Les élus du syndicat mixte du parc ont souhaité que ces questions soient débattues au sein d’un comité chemin, constitué d’un large panel d’usagers des chemins. Y participent des élus des communes du Pilat, des représentants de l’État, de propriétaires de forêts, des sylviculteurs et diverses associations (cavaliers, randonneurs, vététistes, chasseurs, motards, entre autres). Même si la négociation s’avère délicate tant certains intérêts sont divergents, qu’il soit marcheur, sylviculteur, chasseur ou quadiste, chacun a droit à la parole au sein du comité chemin.

Commentaires   

0 #1 Benoit GARCIN 26-05-2014 11:11
bonjour,
merci de ce numéro que j'ai lu avec intérêt sur les chemins du territoire.
Ce petit mot pour signifier qu'il existe depuis près de 15ans le "Comité des Chemins Cointarands".
Cette association regroupe une vingtaine de bénévoles, actifs et retraités qui chaque mois nettoient, un tronçon de chemin cadastré de la commune de ST REGIS DU COIN.
En parallèle des actions de débroussaillage l’association rénove le petit patrimoine local, (remise en état des croix, construction de murs en pierre sèches, ...)
A ce jour l'association est sous la présidence de Yves MALOCHET qui travaille en lien constant avec les élus de la commune et les instances du PARC.
Je pense que ce type d'organisation de bénévoles au service des chemins est unique sur le PILAT à peut-être mettre en avant lors d'un prochain dossier sur les chemins.

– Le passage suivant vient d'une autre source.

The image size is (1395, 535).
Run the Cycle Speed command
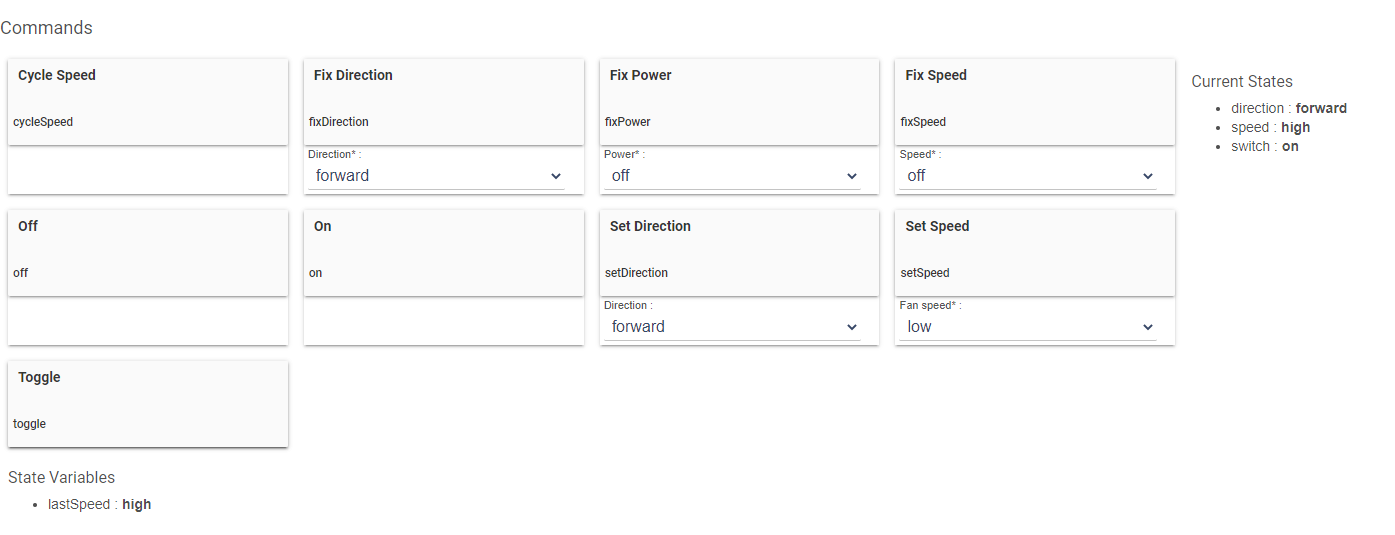[148, 102]
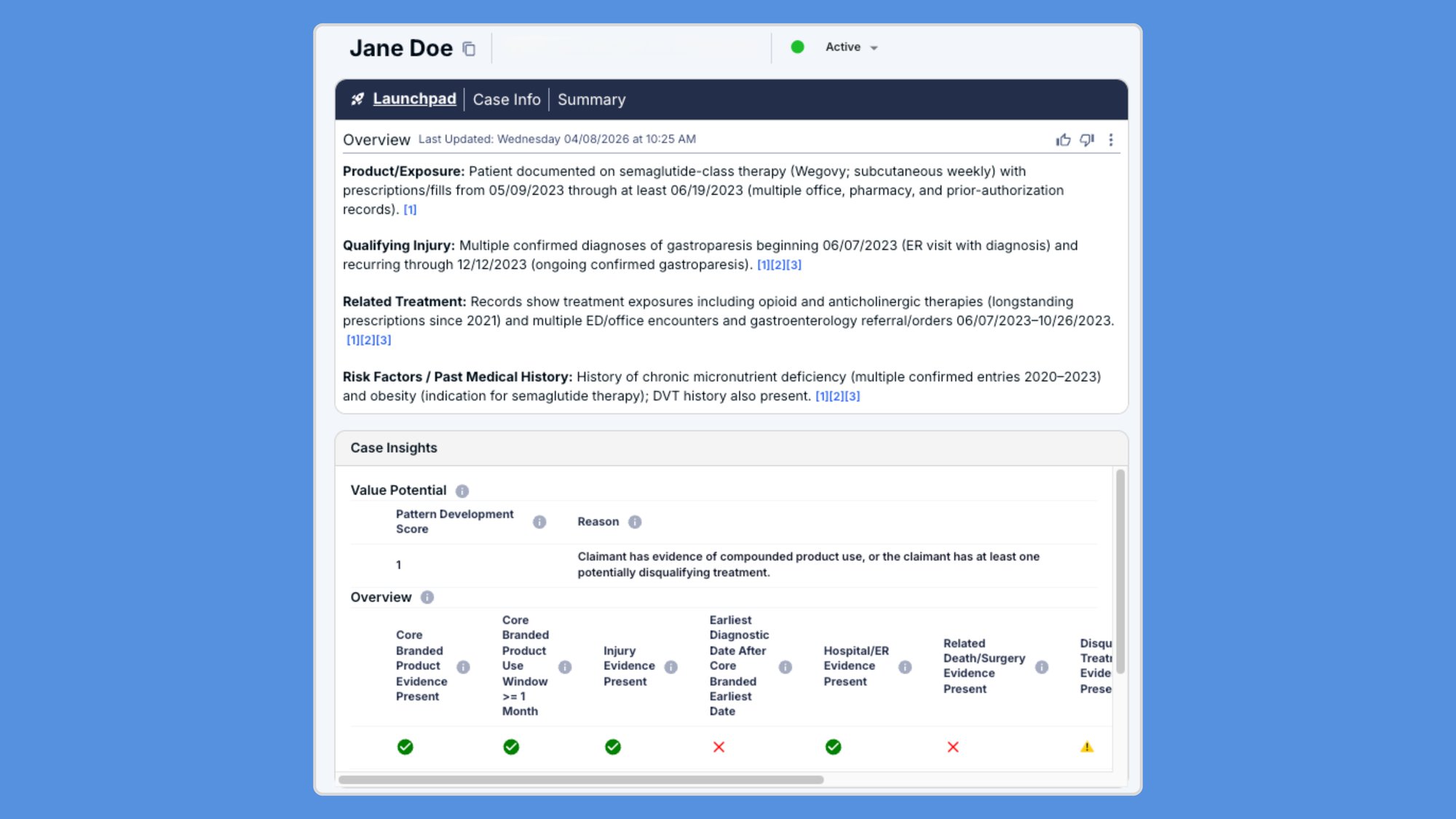Click the red X under Related Death/Surgery Evidence
Screen dimensions: 1456x819
click(x=953, y=746)
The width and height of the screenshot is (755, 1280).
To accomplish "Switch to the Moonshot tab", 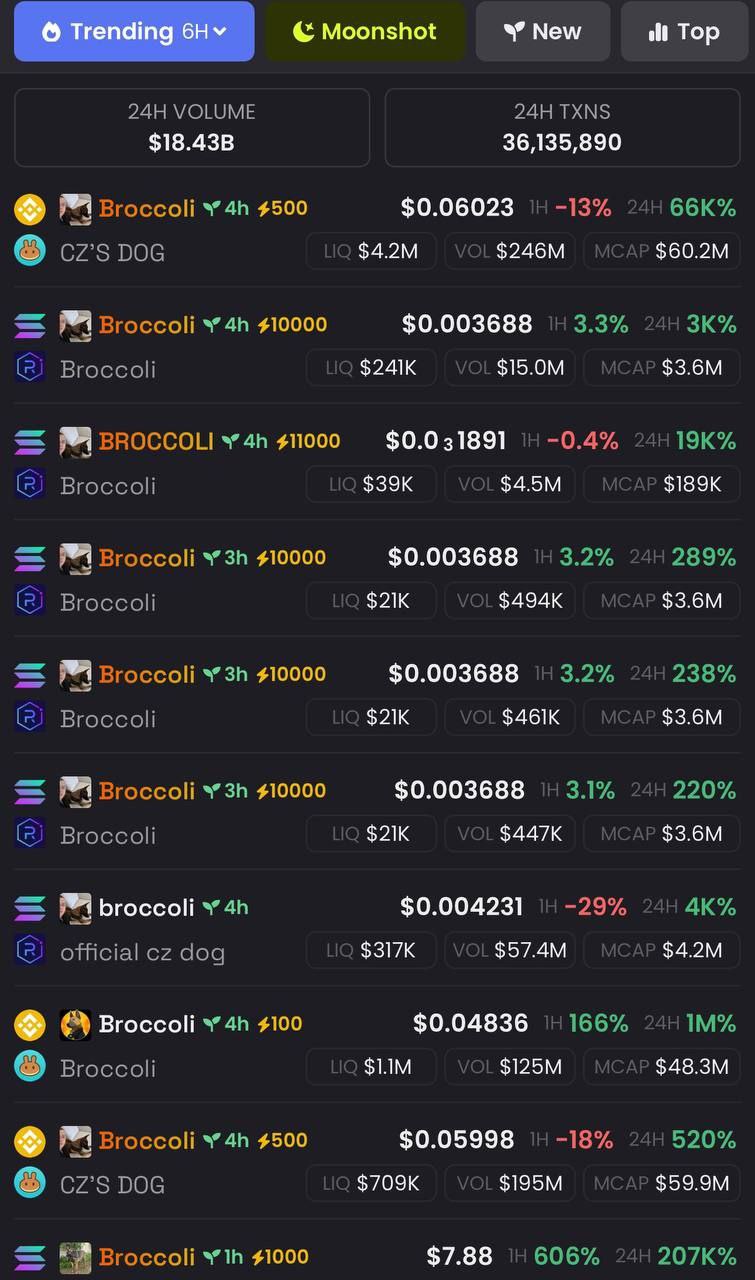I will [365, 31].
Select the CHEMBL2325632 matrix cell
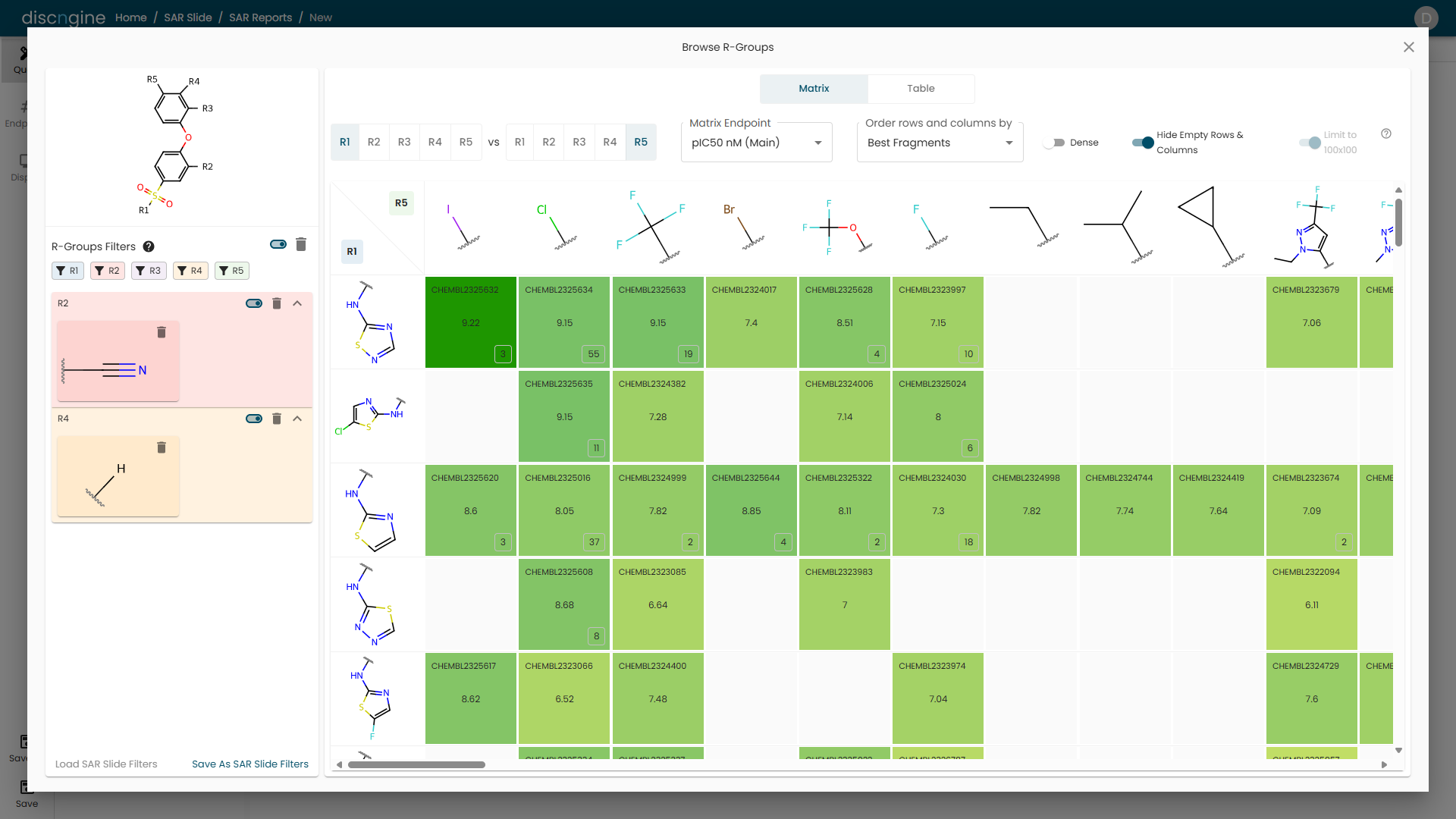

A noter aussi que depuis 8 années sur ST REGIS le 3ème samedi de JUIN chaque année se déroule le trail nocturne des "étoiles de Gimel", course nature qui attire près de 500 coureurs et marcheurs, peut-être l'une des plus grosse manifestation de coureurs dans le PILAT avec le PILATRAIL.

Je reste à votre disposition pour tout complément d'information que vous jugerez nécessaire.